Work to be completed:
Could you return every record below exactly as it is written?

Provided records:

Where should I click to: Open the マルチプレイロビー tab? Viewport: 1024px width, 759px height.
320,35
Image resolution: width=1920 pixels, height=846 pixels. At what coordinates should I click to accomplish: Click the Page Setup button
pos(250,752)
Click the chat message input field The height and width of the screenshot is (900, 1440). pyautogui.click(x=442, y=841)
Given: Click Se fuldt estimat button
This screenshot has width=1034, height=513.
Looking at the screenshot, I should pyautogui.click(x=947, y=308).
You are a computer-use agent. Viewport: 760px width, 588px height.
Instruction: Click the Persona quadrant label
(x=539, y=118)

Answer below:
Where should I click to: Open the マルチプレイロビー tab? Viewport: 1024px width, 759px height.
320,35
Image resolution: width=1920 pixels, height=846 pixels. At what coordinates should I click to accomplish: Click the Page Setup button
pos(250,752)
Click the chat message input field The height and width of the screenshot is (900, 1440). pyautogui.click(x=442, y=841)
Given: Click Se fuldt estimat button
This screenshot has width=1034, height=513.
Looking at the screenshot, I should pyautogui.click(x=947, y=308).
You are a computer-use agent. Viewport: 760px width, 588px height.
Instruction: Click the Persona quadrant label
(x=539, y=118)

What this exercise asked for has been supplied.